Working with Text

This topic concerns identifying and manipulating text in a document, with particular focus on the body text property of documents, sections, and pages.

Here is the dictionary listing from the iWork Text Suite for the basic text elements: characters, words, and paragraphs; as well as the entry for the rich text class that contains their formatting properties:

The iWork Text Suite

character  [inh. rich text ] : One of some text’s characters.

elements

contained by rich text, paragraphs, words.

 

paragraph  [inh. rich text ] : One of some text’s paragraphs.

elements

contained by rich text.

 

word  [inh. rich text ] : One of some text’s words.

elements

contained by rich text, paragraphs.

 

rich text   pl  rich text : This provides the base rich text class for all iWork applications.

elements

contains characters, paragraphs, words

properties

colorRGB color | text ) : The color of the font. Expressed as an RGB value consisting of a list of three color values from 0 to 65535. ex: Blue = {0, 0, 65535}. In addition, the lowercase names of the following standard colors can be used in place of RGB color value lists: "black", "blue", "brown", "cyan", "green", "magenta", "orange", "purple", "red", "yellow", "gray", and "white".

fonttext ) : The name of the font. Can be the PostScript name, such as: “TimesNewRomanPS-ItalicMT”, or display name: “Times New Roman Italic”. TIP: Use the Font Book application get the information about a typeface.

sizeinteger ) : The size of the font (in points).
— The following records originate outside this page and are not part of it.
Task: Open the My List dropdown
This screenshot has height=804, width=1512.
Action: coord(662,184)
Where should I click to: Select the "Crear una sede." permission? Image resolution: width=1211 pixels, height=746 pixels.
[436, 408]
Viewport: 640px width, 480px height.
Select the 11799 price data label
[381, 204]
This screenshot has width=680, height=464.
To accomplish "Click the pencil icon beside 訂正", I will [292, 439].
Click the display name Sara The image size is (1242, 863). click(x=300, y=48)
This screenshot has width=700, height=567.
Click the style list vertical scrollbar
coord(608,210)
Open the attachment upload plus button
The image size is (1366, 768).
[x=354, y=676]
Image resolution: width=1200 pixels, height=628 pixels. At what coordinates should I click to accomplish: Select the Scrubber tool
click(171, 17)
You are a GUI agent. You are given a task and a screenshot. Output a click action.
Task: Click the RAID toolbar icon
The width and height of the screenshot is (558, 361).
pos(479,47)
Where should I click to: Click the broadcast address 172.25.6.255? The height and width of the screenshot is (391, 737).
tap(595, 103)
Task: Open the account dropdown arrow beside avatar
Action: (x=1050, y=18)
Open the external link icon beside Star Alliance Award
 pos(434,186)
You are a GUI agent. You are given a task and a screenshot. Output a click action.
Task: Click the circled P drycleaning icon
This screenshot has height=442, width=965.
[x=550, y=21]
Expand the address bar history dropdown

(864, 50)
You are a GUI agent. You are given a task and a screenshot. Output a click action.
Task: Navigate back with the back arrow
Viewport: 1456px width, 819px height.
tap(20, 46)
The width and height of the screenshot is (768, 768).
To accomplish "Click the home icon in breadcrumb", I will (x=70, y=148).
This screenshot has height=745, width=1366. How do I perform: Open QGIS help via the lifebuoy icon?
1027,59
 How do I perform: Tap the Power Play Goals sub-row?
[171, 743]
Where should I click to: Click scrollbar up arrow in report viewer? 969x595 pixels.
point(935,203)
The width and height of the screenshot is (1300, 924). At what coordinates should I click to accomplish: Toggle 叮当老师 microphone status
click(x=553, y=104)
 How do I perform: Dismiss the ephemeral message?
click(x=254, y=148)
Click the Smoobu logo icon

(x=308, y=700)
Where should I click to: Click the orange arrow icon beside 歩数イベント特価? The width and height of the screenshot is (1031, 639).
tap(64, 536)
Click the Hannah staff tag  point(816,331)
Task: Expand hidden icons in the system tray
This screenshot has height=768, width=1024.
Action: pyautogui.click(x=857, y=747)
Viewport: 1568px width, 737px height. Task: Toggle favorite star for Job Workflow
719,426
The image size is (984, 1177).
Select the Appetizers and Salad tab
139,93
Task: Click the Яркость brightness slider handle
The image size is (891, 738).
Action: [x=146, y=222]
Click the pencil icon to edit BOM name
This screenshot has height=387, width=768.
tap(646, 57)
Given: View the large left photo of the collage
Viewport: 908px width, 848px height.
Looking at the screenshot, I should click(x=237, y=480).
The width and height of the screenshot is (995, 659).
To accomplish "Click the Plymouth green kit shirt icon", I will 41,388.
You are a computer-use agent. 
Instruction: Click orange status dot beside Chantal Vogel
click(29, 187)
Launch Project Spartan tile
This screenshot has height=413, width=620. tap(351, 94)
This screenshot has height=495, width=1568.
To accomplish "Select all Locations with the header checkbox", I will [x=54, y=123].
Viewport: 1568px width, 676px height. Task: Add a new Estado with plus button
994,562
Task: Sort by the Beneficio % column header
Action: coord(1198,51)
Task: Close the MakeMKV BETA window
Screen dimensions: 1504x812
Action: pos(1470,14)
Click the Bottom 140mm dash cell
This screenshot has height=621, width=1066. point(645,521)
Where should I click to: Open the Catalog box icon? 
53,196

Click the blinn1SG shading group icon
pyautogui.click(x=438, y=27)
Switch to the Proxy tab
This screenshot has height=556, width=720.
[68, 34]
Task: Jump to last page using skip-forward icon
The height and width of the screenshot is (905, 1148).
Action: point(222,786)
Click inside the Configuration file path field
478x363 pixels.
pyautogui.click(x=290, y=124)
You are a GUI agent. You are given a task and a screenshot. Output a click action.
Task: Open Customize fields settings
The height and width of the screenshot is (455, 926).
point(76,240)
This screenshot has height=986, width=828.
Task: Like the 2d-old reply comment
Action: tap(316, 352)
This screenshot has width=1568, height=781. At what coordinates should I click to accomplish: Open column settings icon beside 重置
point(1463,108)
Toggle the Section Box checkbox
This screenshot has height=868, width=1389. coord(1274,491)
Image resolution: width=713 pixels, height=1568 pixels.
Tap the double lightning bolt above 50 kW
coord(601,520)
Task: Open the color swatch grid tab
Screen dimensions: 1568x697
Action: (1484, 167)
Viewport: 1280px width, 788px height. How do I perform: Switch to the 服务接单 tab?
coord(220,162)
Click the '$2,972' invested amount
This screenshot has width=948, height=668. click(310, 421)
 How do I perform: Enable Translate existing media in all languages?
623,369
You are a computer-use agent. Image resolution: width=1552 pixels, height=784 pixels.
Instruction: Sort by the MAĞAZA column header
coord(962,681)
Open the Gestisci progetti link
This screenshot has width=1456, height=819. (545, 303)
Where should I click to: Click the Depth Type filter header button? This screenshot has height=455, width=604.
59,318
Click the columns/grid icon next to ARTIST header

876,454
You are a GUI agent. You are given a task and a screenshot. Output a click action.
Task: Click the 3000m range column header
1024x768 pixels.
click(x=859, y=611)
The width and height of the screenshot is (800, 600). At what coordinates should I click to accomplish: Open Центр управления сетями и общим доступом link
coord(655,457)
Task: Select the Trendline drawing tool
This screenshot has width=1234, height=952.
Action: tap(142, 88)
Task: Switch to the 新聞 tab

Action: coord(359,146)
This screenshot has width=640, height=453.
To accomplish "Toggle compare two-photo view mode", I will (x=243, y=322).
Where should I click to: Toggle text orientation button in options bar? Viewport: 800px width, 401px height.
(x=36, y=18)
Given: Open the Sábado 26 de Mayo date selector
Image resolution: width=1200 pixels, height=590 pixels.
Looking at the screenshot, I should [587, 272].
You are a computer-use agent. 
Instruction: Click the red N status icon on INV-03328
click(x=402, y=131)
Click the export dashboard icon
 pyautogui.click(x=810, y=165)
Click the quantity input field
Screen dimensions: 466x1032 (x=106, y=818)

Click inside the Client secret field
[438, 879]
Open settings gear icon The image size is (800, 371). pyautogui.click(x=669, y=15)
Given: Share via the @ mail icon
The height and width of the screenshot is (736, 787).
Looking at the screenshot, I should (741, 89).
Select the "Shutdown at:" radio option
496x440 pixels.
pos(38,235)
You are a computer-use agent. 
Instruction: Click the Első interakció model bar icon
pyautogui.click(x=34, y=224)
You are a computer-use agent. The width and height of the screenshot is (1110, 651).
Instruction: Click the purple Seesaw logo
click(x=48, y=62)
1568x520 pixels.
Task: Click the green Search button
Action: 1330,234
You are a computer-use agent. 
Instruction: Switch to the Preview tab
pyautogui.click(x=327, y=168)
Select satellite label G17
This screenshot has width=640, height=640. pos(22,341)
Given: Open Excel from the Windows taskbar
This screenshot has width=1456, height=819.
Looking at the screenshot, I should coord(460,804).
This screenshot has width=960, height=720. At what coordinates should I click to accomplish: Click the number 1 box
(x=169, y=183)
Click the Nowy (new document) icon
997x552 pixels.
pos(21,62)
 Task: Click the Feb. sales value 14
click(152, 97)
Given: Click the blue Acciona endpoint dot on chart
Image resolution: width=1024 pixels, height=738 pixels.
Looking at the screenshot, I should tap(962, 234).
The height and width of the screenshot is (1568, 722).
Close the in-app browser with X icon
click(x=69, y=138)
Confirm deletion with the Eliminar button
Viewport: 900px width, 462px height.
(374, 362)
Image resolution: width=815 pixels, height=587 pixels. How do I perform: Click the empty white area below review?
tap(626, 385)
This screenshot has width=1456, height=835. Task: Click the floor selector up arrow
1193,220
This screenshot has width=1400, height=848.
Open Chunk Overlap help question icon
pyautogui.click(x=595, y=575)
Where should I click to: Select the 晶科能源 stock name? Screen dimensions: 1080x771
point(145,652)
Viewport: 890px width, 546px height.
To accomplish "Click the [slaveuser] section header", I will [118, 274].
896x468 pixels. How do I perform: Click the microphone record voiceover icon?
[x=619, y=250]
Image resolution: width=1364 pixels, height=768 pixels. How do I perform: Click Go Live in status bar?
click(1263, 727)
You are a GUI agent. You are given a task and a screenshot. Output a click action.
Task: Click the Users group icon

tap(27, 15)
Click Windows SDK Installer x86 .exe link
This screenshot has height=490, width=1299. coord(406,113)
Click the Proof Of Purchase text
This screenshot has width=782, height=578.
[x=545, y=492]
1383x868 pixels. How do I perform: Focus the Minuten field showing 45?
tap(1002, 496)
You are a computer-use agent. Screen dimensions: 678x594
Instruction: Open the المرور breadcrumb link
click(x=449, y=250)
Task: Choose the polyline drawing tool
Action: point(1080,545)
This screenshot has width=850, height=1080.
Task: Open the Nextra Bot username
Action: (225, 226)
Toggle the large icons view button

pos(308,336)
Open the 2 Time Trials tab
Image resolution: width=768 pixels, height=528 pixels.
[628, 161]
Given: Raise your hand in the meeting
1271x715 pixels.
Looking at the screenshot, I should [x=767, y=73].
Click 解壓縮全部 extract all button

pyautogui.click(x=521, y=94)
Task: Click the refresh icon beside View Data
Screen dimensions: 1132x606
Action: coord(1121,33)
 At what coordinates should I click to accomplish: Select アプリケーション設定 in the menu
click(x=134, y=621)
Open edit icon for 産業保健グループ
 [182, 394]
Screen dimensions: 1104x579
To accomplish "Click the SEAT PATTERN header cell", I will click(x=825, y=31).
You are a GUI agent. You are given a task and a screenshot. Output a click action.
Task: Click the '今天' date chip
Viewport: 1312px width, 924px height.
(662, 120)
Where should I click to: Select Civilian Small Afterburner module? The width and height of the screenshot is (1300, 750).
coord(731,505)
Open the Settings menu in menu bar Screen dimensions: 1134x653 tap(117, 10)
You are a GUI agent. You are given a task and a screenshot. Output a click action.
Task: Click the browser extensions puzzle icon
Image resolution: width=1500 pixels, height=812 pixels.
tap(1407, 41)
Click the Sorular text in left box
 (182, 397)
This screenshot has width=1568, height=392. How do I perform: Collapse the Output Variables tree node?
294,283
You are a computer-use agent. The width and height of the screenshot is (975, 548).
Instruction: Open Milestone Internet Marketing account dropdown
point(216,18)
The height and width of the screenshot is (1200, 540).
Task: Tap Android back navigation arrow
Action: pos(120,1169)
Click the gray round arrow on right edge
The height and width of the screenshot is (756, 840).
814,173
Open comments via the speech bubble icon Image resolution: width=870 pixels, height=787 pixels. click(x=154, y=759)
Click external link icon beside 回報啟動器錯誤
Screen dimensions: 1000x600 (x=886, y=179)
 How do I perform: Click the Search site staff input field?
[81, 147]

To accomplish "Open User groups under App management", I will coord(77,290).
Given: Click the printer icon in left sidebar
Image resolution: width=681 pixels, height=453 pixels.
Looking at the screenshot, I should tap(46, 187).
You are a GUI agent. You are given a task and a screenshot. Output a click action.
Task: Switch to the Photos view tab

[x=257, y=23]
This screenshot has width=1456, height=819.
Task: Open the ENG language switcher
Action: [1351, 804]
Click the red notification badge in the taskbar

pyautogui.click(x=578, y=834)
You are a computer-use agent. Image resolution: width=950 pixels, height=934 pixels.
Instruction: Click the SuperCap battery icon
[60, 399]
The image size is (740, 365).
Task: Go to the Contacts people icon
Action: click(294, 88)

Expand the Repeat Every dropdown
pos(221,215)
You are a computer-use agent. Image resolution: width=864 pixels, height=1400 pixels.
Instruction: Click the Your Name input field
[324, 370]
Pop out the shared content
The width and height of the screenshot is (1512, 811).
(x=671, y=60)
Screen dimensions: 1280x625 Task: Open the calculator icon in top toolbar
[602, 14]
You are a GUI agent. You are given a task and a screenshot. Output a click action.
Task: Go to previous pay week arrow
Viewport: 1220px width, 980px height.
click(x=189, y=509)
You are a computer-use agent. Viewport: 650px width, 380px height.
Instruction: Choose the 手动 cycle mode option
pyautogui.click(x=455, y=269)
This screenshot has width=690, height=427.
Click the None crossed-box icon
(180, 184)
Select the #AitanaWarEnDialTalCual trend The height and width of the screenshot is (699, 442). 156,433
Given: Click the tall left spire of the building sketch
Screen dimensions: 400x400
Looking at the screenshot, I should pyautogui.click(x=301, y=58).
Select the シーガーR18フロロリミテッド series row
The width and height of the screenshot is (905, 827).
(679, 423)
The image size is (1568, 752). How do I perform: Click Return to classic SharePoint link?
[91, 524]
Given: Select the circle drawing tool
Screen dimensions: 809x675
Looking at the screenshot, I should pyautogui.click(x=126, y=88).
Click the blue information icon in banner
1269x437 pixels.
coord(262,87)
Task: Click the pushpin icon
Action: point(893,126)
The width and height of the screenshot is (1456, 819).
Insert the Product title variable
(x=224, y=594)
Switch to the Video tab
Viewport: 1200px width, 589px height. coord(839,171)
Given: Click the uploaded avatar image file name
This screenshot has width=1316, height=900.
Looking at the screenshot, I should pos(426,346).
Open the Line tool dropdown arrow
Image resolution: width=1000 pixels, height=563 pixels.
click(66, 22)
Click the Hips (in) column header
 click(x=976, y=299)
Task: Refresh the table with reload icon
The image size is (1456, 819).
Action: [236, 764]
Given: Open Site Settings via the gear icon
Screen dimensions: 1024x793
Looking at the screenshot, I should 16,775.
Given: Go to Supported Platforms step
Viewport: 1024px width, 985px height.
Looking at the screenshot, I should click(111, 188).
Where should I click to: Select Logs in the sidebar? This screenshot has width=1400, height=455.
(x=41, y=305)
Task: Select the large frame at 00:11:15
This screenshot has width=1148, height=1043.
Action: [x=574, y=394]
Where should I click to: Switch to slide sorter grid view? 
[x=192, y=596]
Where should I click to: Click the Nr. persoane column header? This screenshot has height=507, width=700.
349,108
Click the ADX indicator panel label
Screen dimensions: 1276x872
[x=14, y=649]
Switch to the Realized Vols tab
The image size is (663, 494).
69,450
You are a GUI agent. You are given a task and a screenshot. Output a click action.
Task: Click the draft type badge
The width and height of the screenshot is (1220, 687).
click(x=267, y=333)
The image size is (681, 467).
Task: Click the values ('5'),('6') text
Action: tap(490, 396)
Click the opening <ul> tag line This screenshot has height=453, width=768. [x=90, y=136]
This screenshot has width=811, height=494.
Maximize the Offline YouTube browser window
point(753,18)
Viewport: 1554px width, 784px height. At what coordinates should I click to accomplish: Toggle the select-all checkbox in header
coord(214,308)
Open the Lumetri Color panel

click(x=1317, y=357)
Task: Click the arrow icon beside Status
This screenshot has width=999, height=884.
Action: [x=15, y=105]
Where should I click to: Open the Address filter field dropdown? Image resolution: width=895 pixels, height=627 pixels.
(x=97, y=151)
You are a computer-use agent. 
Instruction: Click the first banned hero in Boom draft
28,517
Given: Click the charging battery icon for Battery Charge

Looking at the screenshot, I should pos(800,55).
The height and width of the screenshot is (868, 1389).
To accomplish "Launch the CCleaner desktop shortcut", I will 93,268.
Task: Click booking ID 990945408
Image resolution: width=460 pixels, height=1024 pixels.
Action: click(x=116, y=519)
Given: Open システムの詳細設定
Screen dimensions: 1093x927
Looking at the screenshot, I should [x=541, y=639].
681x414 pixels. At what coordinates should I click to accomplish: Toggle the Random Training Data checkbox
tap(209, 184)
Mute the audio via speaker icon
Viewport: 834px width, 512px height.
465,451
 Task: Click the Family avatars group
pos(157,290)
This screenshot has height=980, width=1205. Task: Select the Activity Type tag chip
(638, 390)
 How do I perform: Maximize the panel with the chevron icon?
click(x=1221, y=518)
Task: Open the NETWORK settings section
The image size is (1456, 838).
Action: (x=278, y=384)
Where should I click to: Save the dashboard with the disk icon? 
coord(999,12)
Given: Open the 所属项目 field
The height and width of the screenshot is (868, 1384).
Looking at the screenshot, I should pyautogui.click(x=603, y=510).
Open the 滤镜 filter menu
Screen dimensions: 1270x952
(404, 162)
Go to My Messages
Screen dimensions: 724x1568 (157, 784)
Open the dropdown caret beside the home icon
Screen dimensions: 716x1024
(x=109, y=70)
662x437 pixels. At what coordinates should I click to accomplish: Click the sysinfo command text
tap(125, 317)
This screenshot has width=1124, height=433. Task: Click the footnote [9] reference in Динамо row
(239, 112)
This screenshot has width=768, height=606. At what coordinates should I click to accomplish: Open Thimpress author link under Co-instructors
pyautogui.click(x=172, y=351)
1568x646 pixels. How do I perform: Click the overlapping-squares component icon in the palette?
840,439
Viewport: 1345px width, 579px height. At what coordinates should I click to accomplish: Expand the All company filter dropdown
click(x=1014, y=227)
These object and properties will be incorporated into the discussion and examples about how to locate, extract, and manipulate text.

Identifying Text

DO THIS ►For use with this tutorial DOWNLOAD the example Alice in Wonderland Pages document.

The first requirement for accessing and/or editing text is to identify to the script, the text you want it to examine. This is done through the use of references. You can identify (reference) text using either of three methods:

  • By position value
  • By property value
  • By contents

Identifying by Position

Position referencing is a fairly straight-forward concept:

the first character
the first word
the first paragraph
the last character of the first paragraph
the first character of the second word of the third paragraph

You can reference by a contiguous range of elements as well:

characters 1 thru 5 of the first paragraph
words three thru -1 of the second paragraph -- -1 is the last item
paragraphs 3 thru 7 of section 2

Identifying by Property

Referencing by property value requires a bit more detail in that the script must contain the target property name and the target property value:

every word of every paragraph where its font is "Impact"
every paragraph where its size is 11

Identifying by Contents

For content matching, the script indicates the class of the object it wants to locate and the target text of the class:

first word of every paragraph where it is "Alice"

IMPORTANT: Avoid searching the document body text directly, such as: every word of body text where it is "Alice". Doing so can hang the application. Instead, search all paragraphs of the body text: every word of every paragraph of the body text where it is "Alice"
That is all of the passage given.